On this Easter Sunday, Tournai was unusually quiet. I was one of the few people out, aside from a few shopkeepers setting up their cafés and some cats by the church. The atmosphere was peaceful and serene, a stark contrast to the adrenaline-fueled chaos that would erupt in the coming hours.
Before each stop, Pete would brief us: “Hustle back to the van as soon as the race passes.” This was crucial for exiting quickly, avoiding the crowds, and reaching the next viewing spot before the peloton. Depending on how close Pete could get the van to the course, we sometimes had to run or jog to and from our positions. The urgency to keep moving was palpable, and no one wanted to hold up the group. There were a couple of times I was the last one into the van, earning a shouted “Let’s GO, RICH!” from Pete as he shifted gears before I’d even closed the door.

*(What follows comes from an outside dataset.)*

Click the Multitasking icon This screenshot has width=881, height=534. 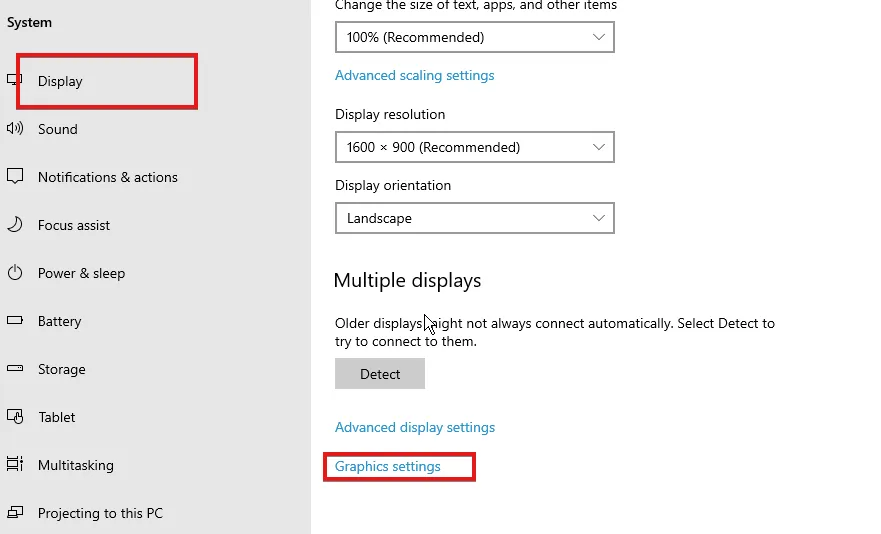point(15,465)

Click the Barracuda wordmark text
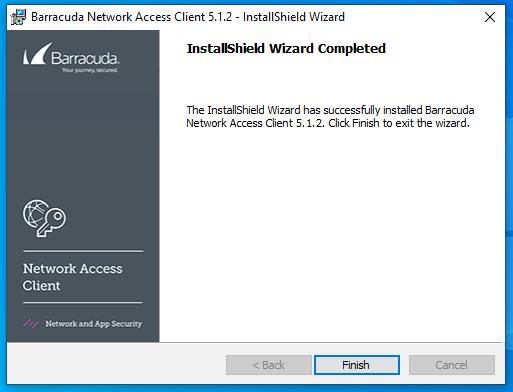click(85, 58)
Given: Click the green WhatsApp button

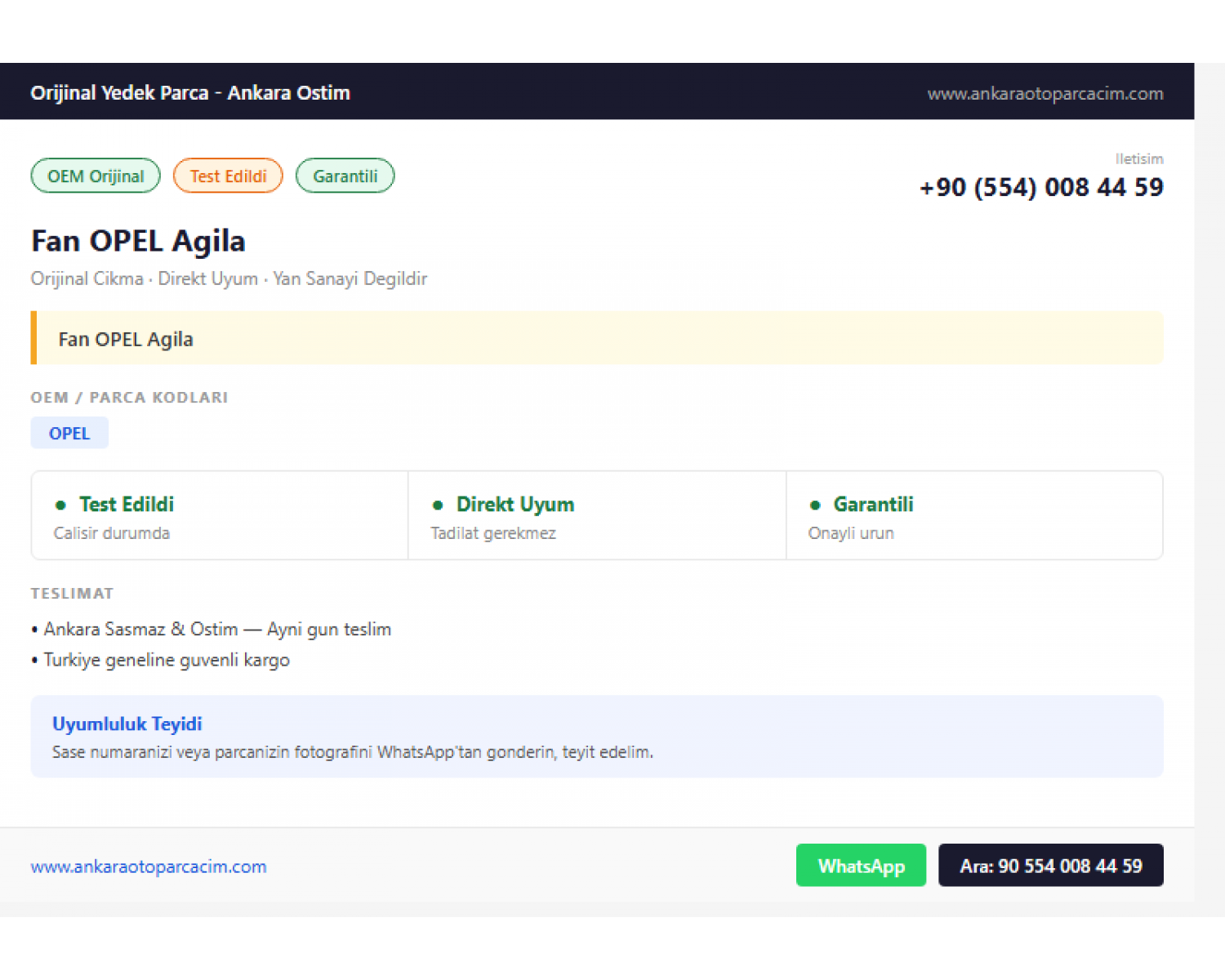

The rhythm of chasing Roubaix is akin to a roller coaster: a slow build as you ascend to the first peak, followed by an insane acceleration, the rush of wind, and shouts as you plunge unstoppably through twists, turns, crests, and valleys. This intensity continues until the race concludes, whether you make it to the velodrome or not.
The break hits Sector 27.
Without a prominent lead car, the race appears with astonishing speed, creating an immediate adrenaline surge as the riders emerge. My focus shifts to turning on the camera, getting into position, lining up the shot through the viewfinder, and firing off a rapid sequence of shots.
The choice is between watching the race or photographing it, as the viewfinder offers no preview until after the shots are taken and reviewed. However, having a visual record of events is a bonus. Often, when reviewing my photos, I discover details I missed in the heat of the moment. I once spotted Jered in a photo at a corner in Sector 17, but at the time, I had no idea where he was on the course.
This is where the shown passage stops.